Il titolo completo dell'opera è La Dori, overo Lo schiavo reggio e fu scritta in onore dell'Arciduca Ferdinando d'Austria e fu presentata all'Hoftheater di Innsbruck per la prima volta – come molte altre opere di Cesti, ecco il motivo del Premio alle voci – nel 1657 con il libretto affidato all'italiano Giovanni Filippo Apolloni, riscuotendo ampio successo come altre sue opere, Orontea per esempio. La traduzione filologica di scene e costumi è pedissequa e utile all'operatività registica: l'evolversi infatti, piu' che altro riflette gli stati emozionali con fondi di tempesta oppure vivaci scene pastorali quando la natura dei personaggi è felice, di questo si è occupato Emanuele Sinsi mentre degli sgargianti costumi d'epoca Anna Maria Heinreich; molto divertenti le coreografie di Pierluigi Vanelli, soprattutto per le scenette tra il servo Golo e Dirce, la vecchia tata di Oronte, che cerca incessantemente di sedurlo. Nelle due parti vi sono il basso Rocco Cavalluzzi come Golo e il tenore Alberto Allegrezza en travesti come tata.

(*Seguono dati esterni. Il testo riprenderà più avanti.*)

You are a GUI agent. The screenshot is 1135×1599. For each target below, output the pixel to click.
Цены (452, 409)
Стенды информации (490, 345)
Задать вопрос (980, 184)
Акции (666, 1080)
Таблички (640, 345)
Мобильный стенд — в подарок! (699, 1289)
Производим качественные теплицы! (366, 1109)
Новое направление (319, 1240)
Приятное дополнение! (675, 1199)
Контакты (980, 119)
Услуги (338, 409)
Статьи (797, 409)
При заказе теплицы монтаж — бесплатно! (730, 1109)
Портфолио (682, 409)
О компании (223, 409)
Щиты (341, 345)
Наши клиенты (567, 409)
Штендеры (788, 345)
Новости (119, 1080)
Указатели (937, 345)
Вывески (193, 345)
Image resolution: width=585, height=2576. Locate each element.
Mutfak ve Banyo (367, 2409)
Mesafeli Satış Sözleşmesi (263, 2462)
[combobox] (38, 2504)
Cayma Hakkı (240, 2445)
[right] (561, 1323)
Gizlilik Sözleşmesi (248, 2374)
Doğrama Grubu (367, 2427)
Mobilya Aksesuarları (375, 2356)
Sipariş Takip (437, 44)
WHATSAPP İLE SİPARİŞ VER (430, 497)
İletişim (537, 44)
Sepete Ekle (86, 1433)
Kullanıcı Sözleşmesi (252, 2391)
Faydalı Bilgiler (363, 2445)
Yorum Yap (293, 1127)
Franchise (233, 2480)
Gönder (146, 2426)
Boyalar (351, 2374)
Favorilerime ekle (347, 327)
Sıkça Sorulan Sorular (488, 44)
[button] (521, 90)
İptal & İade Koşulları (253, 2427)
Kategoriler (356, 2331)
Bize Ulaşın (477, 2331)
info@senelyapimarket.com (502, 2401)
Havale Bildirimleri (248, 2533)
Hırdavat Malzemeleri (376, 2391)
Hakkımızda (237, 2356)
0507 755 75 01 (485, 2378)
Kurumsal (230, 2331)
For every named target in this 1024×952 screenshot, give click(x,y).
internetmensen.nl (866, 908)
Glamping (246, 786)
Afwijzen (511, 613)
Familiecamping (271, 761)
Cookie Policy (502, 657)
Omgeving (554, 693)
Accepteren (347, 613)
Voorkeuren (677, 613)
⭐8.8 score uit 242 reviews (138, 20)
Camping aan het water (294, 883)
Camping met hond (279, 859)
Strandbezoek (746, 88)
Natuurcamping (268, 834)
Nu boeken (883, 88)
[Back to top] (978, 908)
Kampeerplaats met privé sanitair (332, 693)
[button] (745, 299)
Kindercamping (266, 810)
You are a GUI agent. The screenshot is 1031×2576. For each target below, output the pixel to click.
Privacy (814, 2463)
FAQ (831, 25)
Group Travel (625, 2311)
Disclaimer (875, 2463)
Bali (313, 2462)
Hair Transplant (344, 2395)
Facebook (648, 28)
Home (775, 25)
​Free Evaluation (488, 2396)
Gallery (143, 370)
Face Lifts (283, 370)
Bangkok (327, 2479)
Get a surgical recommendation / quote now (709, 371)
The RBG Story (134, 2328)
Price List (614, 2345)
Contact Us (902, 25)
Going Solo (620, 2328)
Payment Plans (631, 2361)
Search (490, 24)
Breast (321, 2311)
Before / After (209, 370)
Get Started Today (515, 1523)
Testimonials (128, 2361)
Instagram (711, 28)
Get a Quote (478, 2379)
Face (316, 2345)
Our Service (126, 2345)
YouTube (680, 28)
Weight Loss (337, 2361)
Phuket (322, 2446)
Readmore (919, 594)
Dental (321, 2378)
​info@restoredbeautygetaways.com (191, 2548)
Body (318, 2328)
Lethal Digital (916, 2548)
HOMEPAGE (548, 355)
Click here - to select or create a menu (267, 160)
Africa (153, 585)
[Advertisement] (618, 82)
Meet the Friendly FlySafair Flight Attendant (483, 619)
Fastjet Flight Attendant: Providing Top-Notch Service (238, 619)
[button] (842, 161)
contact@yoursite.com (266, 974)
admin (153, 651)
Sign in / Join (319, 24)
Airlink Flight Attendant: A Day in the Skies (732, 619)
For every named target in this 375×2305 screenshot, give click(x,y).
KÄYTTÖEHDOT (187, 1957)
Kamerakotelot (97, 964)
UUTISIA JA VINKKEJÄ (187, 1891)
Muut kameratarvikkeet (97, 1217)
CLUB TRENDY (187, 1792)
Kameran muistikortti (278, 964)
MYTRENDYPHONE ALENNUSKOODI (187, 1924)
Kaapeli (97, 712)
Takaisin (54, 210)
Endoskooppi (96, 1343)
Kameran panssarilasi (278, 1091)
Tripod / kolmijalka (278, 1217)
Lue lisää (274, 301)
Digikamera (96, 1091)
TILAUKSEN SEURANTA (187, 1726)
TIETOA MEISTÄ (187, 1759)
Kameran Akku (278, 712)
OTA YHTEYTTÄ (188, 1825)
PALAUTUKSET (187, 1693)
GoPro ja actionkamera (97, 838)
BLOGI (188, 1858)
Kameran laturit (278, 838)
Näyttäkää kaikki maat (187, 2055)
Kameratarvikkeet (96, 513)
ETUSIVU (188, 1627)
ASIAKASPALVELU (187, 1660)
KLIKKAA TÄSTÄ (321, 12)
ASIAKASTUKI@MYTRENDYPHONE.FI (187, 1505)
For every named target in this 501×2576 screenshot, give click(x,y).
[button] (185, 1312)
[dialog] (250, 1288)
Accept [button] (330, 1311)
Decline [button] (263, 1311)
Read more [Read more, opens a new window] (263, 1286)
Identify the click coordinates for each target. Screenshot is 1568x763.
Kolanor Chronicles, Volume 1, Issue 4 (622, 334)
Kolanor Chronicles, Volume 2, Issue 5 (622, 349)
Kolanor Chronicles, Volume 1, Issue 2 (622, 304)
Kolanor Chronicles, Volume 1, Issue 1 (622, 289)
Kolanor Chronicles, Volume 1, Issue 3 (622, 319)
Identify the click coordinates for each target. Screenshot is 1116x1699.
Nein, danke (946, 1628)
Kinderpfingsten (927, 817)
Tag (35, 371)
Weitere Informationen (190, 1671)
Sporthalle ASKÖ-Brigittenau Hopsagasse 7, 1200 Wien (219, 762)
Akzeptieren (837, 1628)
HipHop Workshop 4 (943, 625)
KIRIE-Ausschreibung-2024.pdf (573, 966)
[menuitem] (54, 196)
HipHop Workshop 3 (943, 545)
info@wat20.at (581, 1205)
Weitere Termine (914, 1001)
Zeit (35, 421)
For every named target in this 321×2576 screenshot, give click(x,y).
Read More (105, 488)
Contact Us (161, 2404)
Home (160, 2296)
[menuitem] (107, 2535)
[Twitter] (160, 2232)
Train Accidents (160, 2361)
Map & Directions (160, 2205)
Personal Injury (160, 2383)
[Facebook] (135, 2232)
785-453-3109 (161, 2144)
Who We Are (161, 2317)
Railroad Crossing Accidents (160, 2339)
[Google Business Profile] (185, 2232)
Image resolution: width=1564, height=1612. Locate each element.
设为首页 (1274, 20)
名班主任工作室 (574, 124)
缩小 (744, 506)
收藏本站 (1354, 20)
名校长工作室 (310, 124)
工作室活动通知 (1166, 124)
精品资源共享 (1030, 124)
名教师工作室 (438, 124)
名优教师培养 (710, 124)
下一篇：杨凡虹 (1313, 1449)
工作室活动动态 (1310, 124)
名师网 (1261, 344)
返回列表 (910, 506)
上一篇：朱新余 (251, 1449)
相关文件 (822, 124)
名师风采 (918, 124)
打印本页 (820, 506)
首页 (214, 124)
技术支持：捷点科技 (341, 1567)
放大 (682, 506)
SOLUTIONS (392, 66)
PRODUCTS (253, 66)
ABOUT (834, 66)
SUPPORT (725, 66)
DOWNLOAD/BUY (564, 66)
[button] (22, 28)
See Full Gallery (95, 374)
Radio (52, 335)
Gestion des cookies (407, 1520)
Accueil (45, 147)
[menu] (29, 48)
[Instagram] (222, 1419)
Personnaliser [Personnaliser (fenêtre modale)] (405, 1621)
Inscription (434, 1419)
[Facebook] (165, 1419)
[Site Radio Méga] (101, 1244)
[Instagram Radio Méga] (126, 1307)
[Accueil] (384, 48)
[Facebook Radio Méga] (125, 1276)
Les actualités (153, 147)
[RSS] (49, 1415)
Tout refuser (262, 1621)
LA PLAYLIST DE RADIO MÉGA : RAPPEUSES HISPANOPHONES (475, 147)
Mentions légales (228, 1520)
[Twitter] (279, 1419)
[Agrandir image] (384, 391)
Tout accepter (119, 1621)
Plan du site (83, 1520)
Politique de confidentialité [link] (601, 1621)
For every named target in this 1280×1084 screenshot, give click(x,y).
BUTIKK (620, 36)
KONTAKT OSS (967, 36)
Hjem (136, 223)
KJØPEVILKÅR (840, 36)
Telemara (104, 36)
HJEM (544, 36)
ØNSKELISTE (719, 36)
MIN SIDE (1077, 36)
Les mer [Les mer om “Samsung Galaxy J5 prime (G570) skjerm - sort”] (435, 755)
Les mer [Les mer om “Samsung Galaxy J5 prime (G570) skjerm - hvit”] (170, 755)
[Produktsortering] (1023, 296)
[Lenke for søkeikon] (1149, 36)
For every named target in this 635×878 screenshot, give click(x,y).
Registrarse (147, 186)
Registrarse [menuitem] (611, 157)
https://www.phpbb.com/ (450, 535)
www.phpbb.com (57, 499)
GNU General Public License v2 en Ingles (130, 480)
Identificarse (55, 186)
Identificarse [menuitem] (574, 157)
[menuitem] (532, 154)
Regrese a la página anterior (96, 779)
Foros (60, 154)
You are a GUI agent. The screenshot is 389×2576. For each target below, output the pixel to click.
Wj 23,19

Le parti sono tutte rivoltate e molte sono doppiamente en travesti, ovvero quella di Tolomeo (che dovrebbe essere un uomo anche in scena) che è recitata da Emőke Baráth travestita da Celinda, innamorata di Arsinoe, il che confonde un po' ma che alla voce dona delle incredibili colorature ed è anche una brava attrice. Come è chiaro è un gioco di scambi di ruoli con due Dori, una sopravvissuta, quella greca, travestita da Ali, che viene creduta quella egizia – che in realtà è veramente morta – e su questo si innescano una serie di fraintendimenti che, naturalmente saranno risolti tutti al termine della storia. Quindi Oronte riuscirà a sposare la Dori che ama, greca, e a non far slittare i piani del padre per un matrimonio politico; ed Arsinoe, ben giocata la parte, sia vocalmente sia attorialmente da Francesca Lombardi Mazzulli, il suo Tolomeo. La Dori, perlopiu' en travesti Ali, interpretata da Francesca Ascioti, è convincente, coerente con le due parti che interpreta, e ben si adatta alle variazioni nelle arie, facendo anche commuovere nei duetti. Oronte, molto meno convincente, è interpretato da un controtenore piuttosto monocolore, Rupert Enticknap, al contrario dei due ruoli di basso, molto efficaci, uno di cui abbiamo già parlato poc'anzi e l'altro di Pietro di Bianco nella parte del macho Erasto, che cerca di sedurre Celinda. Agile per la voce e il movimento scenico l'Arsete del tenore Bradley Smith. Nel ruolo dell'eunuco Bagoa era il controtenore Konstantin Derri che appariva sulla scena inaspettato e buffonesco. Pure l'Artaserse di Federico Sacchi è parso piuttosto parodico e non particolarmente notabile per la voce. Buona la regia di Stefano Vizioli, che si destreggia anche in una citazione dal famoso quadro di Caravaggio dedicato a San Girolamo (1605-1606), senza teschio però.
L'Accademia Bizantina guidata da Ottavio Dantone, specialista per queste opere come annotato all'inizio, ha eseguito una lunga e complessa partitura, anche per voci, senza sbavature, e piena di vivacità, riscuotendo l'ennesimo successo di pubblico per un'opera con plurime variazioni e difficoltà per gli esecutori.